◆ Extracted material:
___

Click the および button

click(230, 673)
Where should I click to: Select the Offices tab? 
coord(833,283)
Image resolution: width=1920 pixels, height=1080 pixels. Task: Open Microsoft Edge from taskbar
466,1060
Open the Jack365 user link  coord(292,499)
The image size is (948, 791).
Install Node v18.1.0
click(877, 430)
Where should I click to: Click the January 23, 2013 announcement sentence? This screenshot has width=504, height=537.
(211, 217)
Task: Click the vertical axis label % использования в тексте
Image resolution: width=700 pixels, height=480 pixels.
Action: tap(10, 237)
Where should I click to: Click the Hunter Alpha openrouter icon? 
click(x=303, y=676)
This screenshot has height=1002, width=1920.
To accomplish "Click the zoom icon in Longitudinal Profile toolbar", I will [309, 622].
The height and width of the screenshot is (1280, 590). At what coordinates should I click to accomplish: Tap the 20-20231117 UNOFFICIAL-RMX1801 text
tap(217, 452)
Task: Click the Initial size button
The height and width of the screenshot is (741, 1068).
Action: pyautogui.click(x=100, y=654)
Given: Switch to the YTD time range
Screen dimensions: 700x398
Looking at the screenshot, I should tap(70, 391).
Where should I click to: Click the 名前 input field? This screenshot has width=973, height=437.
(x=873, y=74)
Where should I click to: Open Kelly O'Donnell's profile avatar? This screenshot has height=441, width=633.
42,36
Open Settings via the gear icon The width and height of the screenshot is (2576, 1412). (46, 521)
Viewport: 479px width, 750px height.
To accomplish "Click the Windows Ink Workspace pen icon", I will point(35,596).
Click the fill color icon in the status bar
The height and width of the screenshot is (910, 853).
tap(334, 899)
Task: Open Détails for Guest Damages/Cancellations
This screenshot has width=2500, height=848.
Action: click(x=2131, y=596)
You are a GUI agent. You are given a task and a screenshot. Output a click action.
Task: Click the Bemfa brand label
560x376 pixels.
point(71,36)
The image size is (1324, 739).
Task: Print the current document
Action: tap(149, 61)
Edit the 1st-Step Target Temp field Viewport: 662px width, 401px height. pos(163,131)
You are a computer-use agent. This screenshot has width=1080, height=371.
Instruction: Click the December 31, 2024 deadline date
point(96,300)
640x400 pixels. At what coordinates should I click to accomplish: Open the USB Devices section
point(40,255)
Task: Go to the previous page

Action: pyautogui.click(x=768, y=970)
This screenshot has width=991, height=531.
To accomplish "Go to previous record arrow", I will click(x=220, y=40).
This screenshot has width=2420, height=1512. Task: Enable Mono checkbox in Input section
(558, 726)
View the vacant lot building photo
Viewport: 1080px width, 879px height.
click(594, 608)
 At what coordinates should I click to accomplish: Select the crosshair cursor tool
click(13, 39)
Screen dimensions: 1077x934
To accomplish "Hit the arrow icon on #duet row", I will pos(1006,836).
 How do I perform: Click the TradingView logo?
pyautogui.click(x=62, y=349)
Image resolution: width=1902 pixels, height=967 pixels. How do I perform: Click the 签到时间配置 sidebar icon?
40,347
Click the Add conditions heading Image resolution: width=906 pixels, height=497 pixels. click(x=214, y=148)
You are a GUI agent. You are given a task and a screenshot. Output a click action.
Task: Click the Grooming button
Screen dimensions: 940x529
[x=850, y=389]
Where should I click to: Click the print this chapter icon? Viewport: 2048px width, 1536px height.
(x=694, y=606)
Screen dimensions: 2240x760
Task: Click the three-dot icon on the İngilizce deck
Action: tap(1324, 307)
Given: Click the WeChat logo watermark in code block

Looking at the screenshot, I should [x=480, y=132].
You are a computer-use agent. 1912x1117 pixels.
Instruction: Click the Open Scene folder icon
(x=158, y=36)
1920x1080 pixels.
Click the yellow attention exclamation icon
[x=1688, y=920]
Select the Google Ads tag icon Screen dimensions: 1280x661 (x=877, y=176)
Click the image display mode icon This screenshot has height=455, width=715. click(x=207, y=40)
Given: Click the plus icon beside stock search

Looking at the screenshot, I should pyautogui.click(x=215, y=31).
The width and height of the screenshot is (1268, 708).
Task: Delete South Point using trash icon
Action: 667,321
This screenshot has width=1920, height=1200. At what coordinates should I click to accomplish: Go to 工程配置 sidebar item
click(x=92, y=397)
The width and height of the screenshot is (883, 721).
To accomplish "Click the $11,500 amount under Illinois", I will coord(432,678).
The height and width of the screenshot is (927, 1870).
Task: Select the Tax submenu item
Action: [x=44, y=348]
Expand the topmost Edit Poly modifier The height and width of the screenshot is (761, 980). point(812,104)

___

◆ Exercise directions: Show every line of the material above that contains the string "label", treating uppercase and lowercase letters as different.

◆ Worked answer:
Task: Click the vertical axis label % использования в тексте
Task: Click the Bemfa brand label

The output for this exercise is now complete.